Сын мой, как горестно положение деда. Я очень огорчена и сожалею, что не могу помочь в этой беде. У меня совсем нет денег в запасе. Я имею только скудное пропитание. Но может быть, сосед найдет способ расплатиться? Напиши мне об этом.

Ты пишешь, что смотришь все спектакли в театре аль-Мансуры и счастлив, когда можешь снова увидеть «Ромео и Джульетту» Шекспира, «Гамлета» и «Короля Лира». У тебя отличный вкус. Я много раз видела эти пьесы в театре и каждый раз открывала для себя что-то новое, ранее мне неведомое. Шекспир — великая школа жизни. Как мне радостно, что ты так рано понял это и учишься у великого англичанина.

Спасибо тебе, мальчик мой любимый!

Твоя мама».

* * *

Тягостными были первые дни в школе после гибели Мурада. Все только и говорили об этом несчастье, вспоминали товарища и горько сожалели.

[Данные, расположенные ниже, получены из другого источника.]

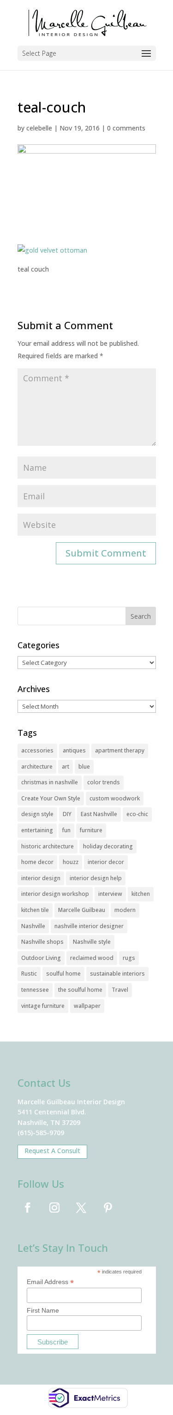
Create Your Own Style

Абд ар-Рахман горестно вспоминал озорные, веселые глаза друга, его горячий нрав. Он часто думал о том, что не надо было устраивать демонстрацию, тогда бы Мурад был жив. «Но как выразить протест против несправедливости? — спрашивал себя аль-Хамиси. — Разве не справедливо было требование школьников аль-Мансуры открыть новые школы для детей бедняков?! Если все будут молчать и терпеть бесчисленные невзгоды, то ничто никогда не изменится».

Абд ар-Рахман вспомнил разговор с другом о знахарях, о суевериях и заклинаниях. Он тогда рассказал Мураду о том, как бабушка спасала его от дурного глаза, как его лечили, заставив выпить воду, в которой растворились чернила надписи, сделанной богословом.

«Когда нет больницы, тогда лечит знахарь, — сказал Мурад. — Мы должны выходить на демонстрации и требовать устройство школ и больниц».